Segundo a CNA, de 2012 a 2018, somente no setor que representa, foram lavrados cerca de 5.700 autos de infração em que foram constatadas irregularidades no registro e na carteira de trabalho, com reconhecimento de vínculo, em 5.393 estabelecimentos rurais. Essa atuação, no entanto, descaracterizaria os diversos tipos de contrato jurídico usados no setor, como parceria agrícola, arrendamento, meação, diarista, prestação de serviços, etc., e causaria “empecilhos desastrosos” para a atividade agropecuária, ao aumentar o passivo das empresas.

A confederação argumenta que, por se tratar de uma relação jurídica complexa, a competência para a declaração do vínculo de emprego é da Justiça do Trabalho, pois exige coleta de provas, oitiva das partes e valoração jurídica dos requisitos previstos em lei. Alega que a interpretação que tem sido adotada ofende os princípios constitucionais da separação de Poderes, da livre iniciativa e do devido processo legal.

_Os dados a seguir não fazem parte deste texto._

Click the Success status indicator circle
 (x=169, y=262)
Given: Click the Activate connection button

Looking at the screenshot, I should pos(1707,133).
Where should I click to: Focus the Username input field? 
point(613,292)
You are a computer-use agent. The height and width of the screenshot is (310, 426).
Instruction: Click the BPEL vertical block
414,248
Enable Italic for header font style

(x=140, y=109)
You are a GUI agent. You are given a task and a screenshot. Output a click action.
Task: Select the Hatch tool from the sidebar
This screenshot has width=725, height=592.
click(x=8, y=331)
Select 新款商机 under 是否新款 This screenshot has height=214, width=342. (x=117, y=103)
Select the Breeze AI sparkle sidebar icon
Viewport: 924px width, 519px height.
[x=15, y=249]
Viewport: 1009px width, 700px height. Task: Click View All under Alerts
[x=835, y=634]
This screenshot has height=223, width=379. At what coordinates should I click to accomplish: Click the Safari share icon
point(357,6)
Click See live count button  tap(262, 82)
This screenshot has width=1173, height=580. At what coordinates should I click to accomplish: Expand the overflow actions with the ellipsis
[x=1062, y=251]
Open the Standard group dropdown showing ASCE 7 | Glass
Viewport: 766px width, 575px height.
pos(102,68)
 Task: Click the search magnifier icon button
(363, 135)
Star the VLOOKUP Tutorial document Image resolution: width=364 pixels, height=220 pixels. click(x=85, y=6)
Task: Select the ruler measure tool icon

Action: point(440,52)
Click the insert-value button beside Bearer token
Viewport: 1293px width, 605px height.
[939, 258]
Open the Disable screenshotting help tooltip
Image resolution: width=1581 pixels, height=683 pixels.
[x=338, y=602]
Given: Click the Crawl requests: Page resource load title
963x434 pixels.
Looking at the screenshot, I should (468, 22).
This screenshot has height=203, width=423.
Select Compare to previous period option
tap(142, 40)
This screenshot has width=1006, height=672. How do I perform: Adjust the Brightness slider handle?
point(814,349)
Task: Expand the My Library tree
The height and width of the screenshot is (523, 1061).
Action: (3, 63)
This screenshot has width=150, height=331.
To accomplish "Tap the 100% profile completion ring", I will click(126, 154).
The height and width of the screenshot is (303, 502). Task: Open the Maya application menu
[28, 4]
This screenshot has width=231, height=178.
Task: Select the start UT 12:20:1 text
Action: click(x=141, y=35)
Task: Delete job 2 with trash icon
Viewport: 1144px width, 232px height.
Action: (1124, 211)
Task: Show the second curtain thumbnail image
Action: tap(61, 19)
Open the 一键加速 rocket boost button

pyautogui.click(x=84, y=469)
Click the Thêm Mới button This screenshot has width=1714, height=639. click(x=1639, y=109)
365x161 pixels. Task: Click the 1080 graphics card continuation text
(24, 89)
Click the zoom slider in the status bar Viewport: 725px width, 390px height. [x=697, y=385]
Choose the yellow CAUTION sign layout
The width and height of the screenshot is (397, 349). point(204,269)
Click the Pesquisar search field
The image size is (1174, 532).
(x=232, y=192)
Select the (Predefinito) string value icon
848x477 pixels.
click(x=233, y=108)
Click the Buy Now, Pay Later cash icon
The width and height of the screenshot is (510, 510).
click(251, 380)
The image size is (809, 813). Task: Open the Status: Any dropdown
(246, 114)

No pedido de liminar, a CNA pretende a suspensão da validade de todos os autos de infração lavrados nessas condições e de todas as execuções fiscais decorrentes do reconhecimento de vínculo de emprego. No mérito, pede que o STF declare inconstitucional a interpretação de dispositivos da CLT, da Convenção 81 da Organização Internacional do Trabalho, da Lei 10.593/2002 (que estrutura a carreira dos auditores-fiscais), da Lei 12.690/2012 (que dispõe sobre as cooperativas de trabalho) e do Decreto 4.552/2002 (Regulamento da Inspeção do Trabalho) e a inconstitucionalidade de dispositivos da Lei 7.855/1989 (que alterou a CLT em relação à inspeção), da Instrução Normativa 3/1997 e da Portaria 925/1995 do extinto Ministério do Trabalho.